Start PROVIDED INFORMATION

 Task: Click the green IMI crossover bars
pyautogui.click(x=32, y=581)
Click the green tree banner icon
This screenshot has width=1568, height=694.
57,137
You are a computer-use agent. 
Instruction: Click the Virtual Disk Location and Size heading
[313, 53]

End PROVIDED INFORMATION
Start PROVIDED INFORMATION

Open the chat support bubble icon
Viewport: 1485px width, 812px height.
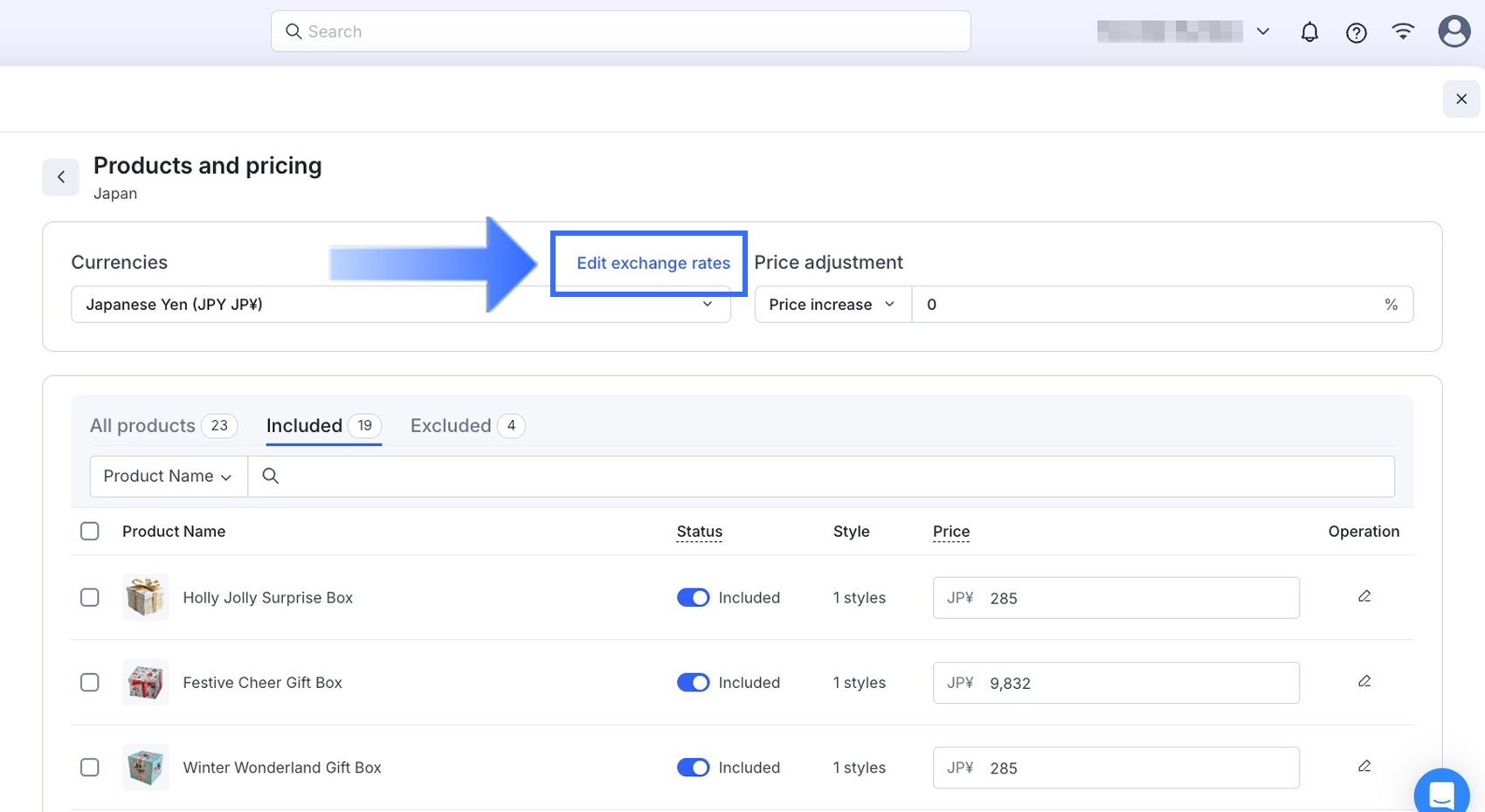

End PROVIDED INFORMATION

> _TO DO_: Please reproduce the entries verbatim from the line with "Open the chat support bubble icon" to the line with "Viewport: 1485px width, 812px height.", including both of those lines.

> _FINISHED EXERCISE_:
Open the chat support bubble icon
Viewport: 1485px width, 812px height.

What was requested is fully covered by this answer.